On a rock barely shaded by a juniper tree, I sat down and wiped my forehead with my T-shirt. “I hate being hot,” I said out loud. I hated being thirsty, too. I vaguely recalled there was some kind of stream on this trail, although maybe you weren’t supposed to drink from it because of the bacteria. Or was that somewhere else? I was ignorant; my feet hurt. I thought about Wylie spending weeks at a time in the mountains, philosophizing or thinking or whatever it was that he did out here, and felt a profound wash of affection, even gratitude, for the attributes of civilized life, for apartments and stoplights and magazines and the steam that issued from manholes on the streets of New York.

But none of that was within my reach just now, so I stood up again. Somewhere up ahead was the cave where Wylie and I used to pretend, over lunch, that we were prehistoric man, if prehistoric man had had access to peanut-butter sandwiches and Nilla wafers. My father often began those hikes with a distant, preoccupied air, speaking about current events and the weather as if we were strangers he’d just happened to fall in step with; but gradually he’d relax into his more fatherly self, telling stories and jokes, every once in a while ruffling Wylie’s hair. I always thought that it took him a while to get used to his family again, not because he didn’t like us but because during the week, when he was at work, he just didn’t think about us that much. We weren’t the central focus of his life, and he was capable of forgetting us. When he died I thought: if he’d cared a little more, he would have fought harder to stay.

Birds muttered in the low bushes by the side of the trail. The sun shone on the back of my neck, the heat a pressure as real and finite as an iron flat on your skin. My shoes were covered in brown dust. I climbed up through rocky crags, heading up switchbacks, turning back and forth like a goat. I kept thinking the cave would be around the next corner, but it never was. On another rock I rested again, this time looking back toward the city, flat and undistinguished below me: the gray acreage of parking lots, the beige hulks of new malls, the streets hectic with tiny cars. In the distance I could see the small peak of Mount Taylor, floating in the desert like an island rising from a brown sea. My throat and feet and neck were dry and sore and sunburned, respectively.

I gave myself ten more minutes and finally reached the cave, though it was less the cave of my memory than a rocky overhang with the remains of a fire below it, charred rocks, scattered trash and paper, old beer cans and condom wrappers. It was a ready-made antidote for childhood nostalgia. I sat down in the shade, leaned my head against the rocky wall, and passed out.

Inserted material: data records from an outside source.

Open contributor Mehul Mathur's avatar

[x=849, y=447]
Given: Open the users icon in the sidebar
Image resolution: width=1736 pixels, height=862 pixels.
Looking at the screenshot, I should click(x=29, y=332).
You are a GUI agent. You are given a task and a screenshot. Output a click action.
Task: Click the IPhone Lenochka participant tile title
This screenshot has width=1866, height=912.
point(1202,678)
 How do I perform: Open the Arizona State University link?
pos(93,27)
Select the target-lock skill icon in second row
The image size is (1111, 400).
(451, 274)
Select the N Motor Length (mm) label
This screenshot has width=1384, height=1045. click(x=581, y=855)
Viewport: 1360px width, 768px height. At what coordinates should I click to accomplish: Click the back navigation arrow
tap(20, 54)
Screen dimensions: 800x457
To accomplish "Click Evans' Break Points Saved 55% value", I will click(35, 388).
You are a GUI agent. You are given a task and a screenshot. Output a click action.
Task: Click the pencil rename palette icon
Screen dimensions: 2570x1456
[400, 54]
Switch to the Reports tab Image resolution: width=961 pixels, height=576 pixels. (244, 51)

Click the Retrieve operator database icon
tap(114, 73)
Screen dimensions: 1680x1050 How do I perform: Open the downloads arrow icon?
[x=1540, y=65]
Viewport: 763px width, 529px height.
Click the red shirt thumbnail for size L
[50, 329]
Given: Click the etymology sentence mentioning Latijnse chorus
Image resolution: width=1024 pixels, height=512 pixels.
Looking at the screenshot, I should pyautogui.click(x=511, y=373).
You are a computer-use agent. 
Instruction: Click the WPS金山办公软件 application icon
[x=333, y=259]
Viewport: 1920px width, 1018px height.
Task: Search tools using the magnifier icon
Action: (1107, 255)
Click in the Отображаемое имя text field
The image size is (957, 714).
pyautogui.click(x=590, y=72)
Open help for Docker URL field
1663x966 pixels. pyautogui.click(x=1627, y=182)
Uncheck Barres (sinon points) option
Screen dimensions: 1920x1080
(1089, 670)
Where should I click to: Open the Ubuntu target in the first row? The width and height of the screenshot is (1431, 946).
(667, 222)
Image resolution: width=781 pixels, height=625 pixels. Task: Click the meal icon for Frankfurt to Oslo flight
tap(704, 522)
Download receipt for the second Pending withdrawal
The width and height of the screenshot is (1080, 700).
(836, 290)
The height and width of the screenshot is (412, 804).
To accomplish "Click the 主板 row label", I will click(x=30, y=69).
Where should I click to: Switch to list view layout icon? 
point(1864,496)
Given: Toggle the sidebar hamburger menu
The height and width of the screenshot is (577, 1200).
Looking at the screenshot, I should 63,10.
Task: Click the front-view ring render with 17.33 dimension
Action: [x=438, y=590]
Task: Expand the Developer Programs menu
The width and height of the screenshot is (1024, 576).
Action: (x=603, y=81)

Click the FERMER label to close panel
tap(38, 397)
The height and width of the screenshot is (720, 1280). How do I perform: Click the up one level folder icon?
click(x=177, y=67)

When I opened my eyes the jogger I’d seen earlier was standing over me holding out a bottle of water. It was Angus Beam. I was almost positive I was dreaming. His skin shone thickly with sweat. He was wearing a light-blue T-shirt that was soaked and translucent, sweatpants, combat boots, and a Panama hat. His arms and neck were the color of persimmons.

“Drink this,” he said.

I grabbed the bottle and drank almost half of it, undeterred by its weird taste, which was both chemical and citrusy. A layer of dust had somehow settled on my tongue as I slept.